[Stored data entries]
============
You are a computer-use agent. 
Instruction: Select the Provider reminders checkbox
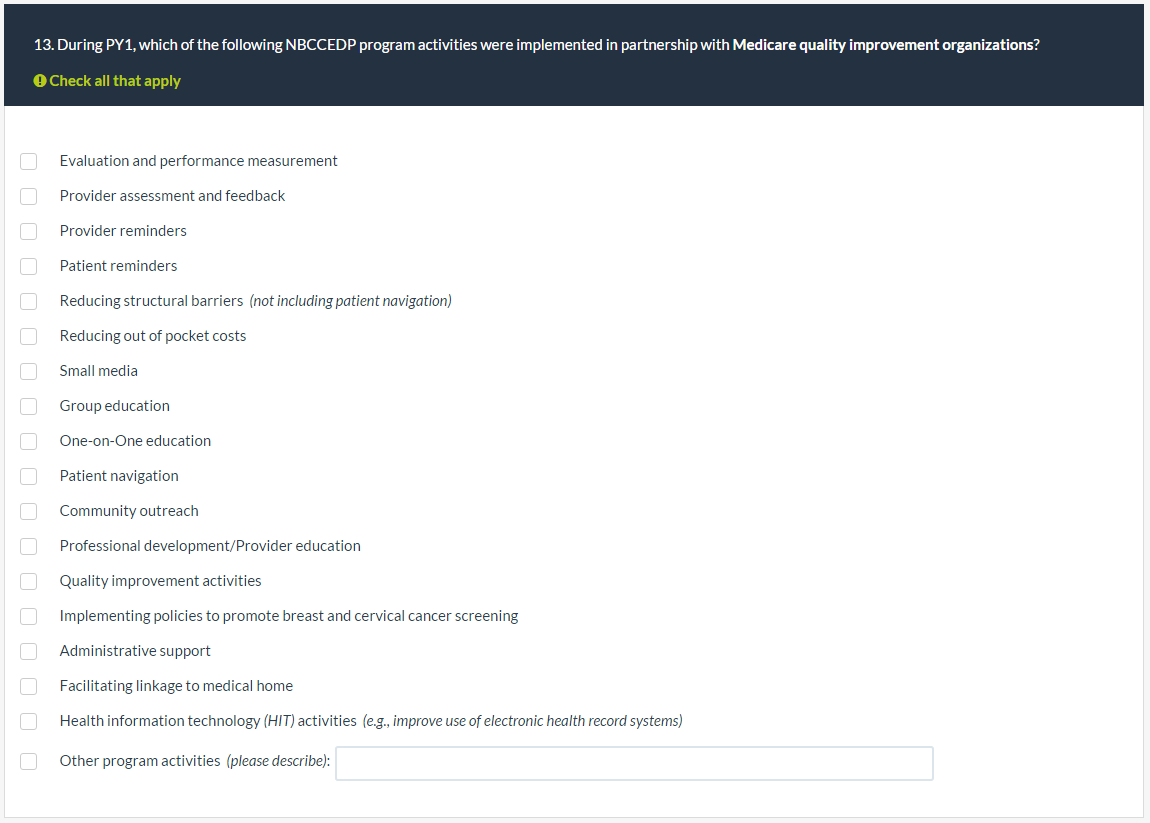[x=29, y=231]
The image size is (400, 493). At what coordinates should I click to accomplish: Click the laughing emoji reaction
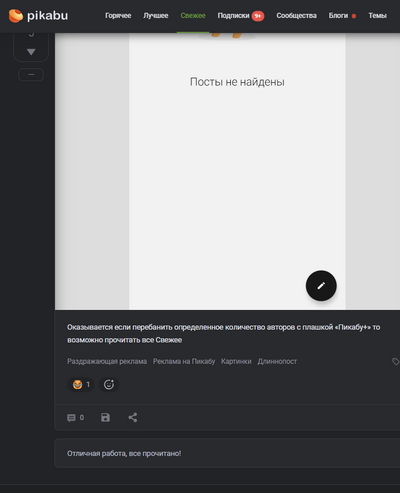tap(81, 385)
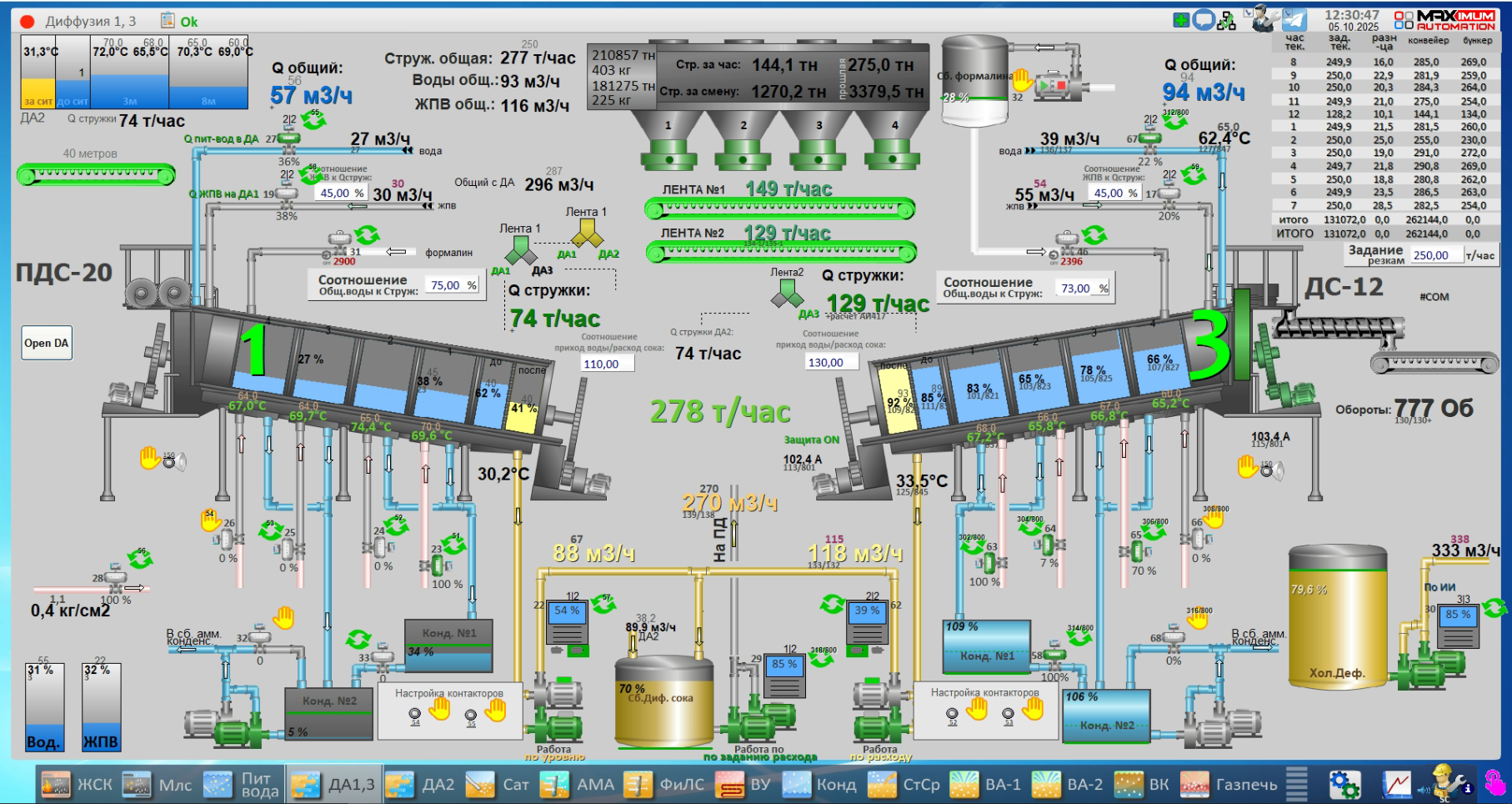Click the Вод. level bar gauge
The image size is (1512, 804).
coord(44,707)
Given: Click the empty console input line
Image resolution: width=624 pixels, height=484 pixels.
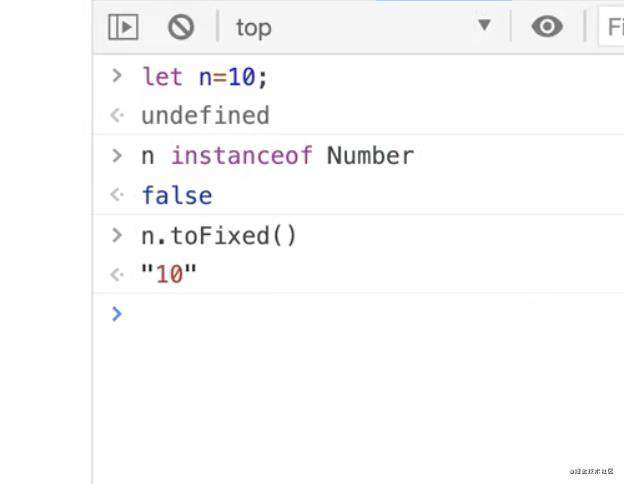Looking at the screenshot, I should coord(374,314).
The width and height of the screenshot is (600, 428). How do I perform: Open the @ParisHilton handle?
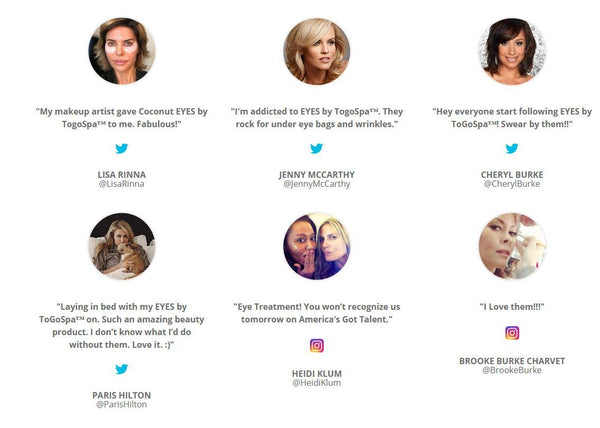coord(122,405)
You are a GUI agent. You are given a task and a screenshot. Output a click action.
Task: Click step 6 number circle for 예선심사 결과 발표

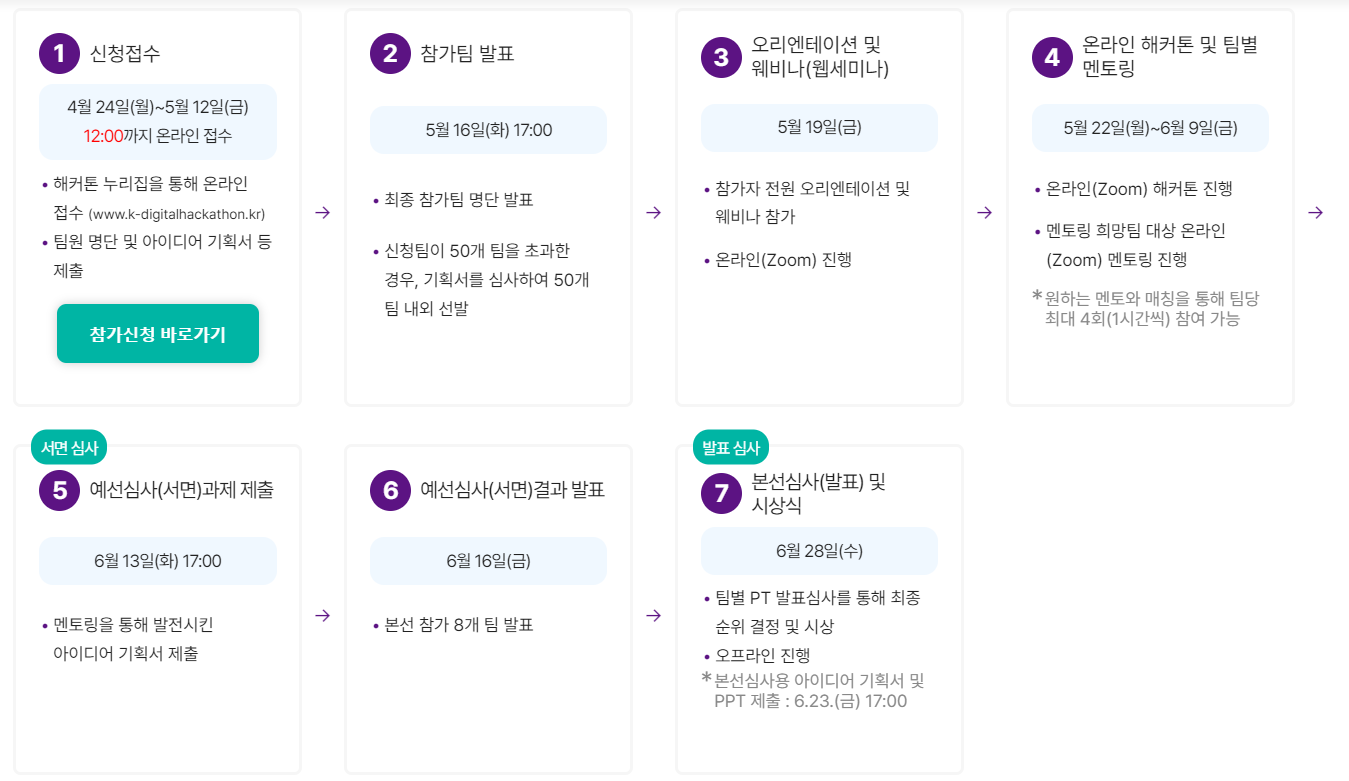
============
# Directions for this task
Exact output of each line above is wanted, without the pictures.

# Task output
You are a computer-use agent. 
Instruction: Select the Provider reminders checkbox
[x=29, y=231]
The image size is (400, 493). At what coordinates should I click to accomplish: Click the laughing emoji reaction
tap(81, 385)
Click the Вод. level bar gauge
The image size is (1512, 804).
coord(44,707)
Given: Click the empty console input line
Image resolution: width=624 pixels, height=484 pixels.
Looking at the screenshot, I should coord(374,314).
The width and height of the screenshot is (600, 428). How do I perform: Open the @ParisHilton handle?
coord(122,405)
You are a GUI agent. You are given a task and a screenshot. Output a click action.
Task: Click step 6 number circle for 예선심사 결과 발표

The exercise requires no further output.